[SUPPLIED INFORMATION]
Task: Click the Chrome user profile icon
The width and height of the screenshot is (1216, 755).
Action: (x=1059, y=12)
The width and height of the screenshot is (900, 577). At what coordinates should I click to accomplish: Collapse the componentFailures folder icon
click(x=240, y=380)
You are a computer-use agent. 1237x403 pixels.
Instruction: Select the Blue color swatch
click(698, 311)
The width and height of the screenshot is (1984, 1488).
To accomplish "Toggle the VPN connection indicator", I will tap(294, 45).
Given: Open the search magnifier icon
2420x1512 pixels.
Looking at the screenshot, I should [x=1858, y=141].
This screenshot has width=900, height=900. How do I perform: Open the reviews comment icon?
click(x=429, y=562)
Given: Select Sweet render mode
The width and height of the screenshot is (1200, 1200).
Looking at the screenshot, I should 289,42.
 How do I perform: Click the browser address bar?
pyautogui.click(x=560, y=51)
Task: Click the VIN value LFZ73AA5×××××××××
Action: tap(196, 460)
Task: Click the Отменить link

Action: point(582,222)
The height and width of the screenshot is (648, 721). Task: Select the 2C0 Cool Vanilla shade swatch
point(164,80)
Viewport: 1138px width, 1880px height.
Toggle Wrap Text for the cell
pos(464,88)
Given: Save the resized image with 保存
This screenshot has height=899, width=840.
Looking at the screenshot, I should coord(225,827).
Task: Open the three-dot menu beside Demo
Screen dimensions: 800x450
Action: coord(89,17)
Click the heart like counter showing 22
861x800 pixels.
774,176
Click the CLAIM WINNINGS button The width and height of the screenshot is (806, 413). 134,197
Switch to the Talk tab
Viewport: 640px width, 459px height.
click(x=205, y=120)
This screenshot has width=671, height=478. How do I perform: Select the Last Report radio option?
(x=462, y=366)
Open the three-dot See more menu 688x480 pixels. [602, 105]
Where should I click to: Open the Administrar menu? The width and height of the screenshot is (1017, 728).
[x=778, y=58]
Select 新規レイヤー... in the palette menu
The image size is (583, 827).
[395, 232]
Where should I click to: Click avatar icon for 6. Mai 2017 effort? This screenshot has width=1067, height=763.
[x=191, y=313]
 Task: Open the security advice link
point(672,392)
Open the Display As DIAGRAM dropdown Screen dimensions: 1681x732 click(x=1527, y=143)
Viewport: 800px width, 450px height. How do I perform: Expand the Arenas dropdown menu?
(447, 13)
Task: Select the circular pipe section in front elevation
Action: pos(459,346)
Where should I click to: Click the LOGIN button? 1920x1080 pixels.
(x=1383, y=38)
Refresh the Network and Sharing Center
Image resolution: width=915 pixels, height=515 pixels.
[/SUPPLIED INFORMATION]
__EXERCISE OBJECTIVE__: Reproduce the entries exactly as they appear.

__SOLUTION TO THIS TASK__:
Task: Click the Chrome user profile icon
The width and height of the screenshot is (1216, 755).
Action: (x=1059, y=12)
The width and height of the screenshot is (900, 577). At what coordinates should I click to accomplish: Collapse the componentFailures folder icon
click(x=240, y=380)
You are a computer-use agent. 1237x403 pixels.
Instruction: Select the Blue color swatch
click(698, 311)
The width and height of the screenshot is (1984, 1488).
To accomplish "Toggle the VPN connection indicator", I will tap(294, 45).
Given: Open the search magnifier icon
2420x1512 pixels.
Looking at the screenshot, I should [x=1858, y=141].
This screenshot has width=900, height=900. How do I perform: Open the reviews comment icon?
click(x=429, y=562)
Given: Select Sweet render mode
The width and height of the screenshot is (1200, 1200).
Looking at the screenshot, I should 289,42.
 How do I perform: Click the browser address bar?
pyautogui.click(x=560, y=51)
Task: Click the VIN value LFZ73AA5×××××××××
Action: tap(196, 460)
Task: Click the Отменить link

Action: point(582,222)
The height and width of the screenshot is (648, 721). Task: Select the 2C0 Cool Vanilla shade swatch
point(164,80)
Viewport: 1138px width, 1880px height.
Toggle Wrap Text for the cell
pos(464,88)
Given: Save the resized image with 保存
This screenshot has height=899, width=840.
Looking at the screenshot, I should coord(225,827).
Task: Open the three-dot menu beside Demo
Screen dimensions: 800x450
Action: coord(89,17)
Click the heart like counter showing 22
861x800 pixels.
774,176
Click the CLAIM WINNINGS button The width and height of the screenshot is (806, 413). 134,197
Switch to the Talk tab
Viewport: 640px width, 459px height.
click(x=205, y=120)
This screenshot has width=671, height=478. How do I perform: Select the Last Report radio option?
(x=462, y=366)
Open the three-dot See more menu 688x480 pixels. [602, 105]
Where should I click to: Open the Administrar menu? The width and height of the screenshot is (1017, 728).
[x=778, y=58]
Select 新規レイヤー... in the palette menu
The image size is (583, 827).
[395, 232]
Where should I click to: Click avatar icon for 6. Mai 2017 effort? This screenshot has width=1067, height=763.
[x=191, y=313]
 Task: Open the security advice link
point(672,392)
Open the Display As DIAGRAM dropdown Screen dimensions: 1681x732 click(x=1527, y=143)
Viewport: 800px width, 450px height. How do I perform: Expand the Arenas dropdown menu?
(447, 13)
Task: Select the circular pipe section in front elevation
Action: pos(459,346)
Where should I click to: Click the LOGIN button? 1920x1080 pixels.
(x=1383, y=38)
Refresh the Network and Sharing Center
Image resolution: width=915 pixels, height=515 pixels.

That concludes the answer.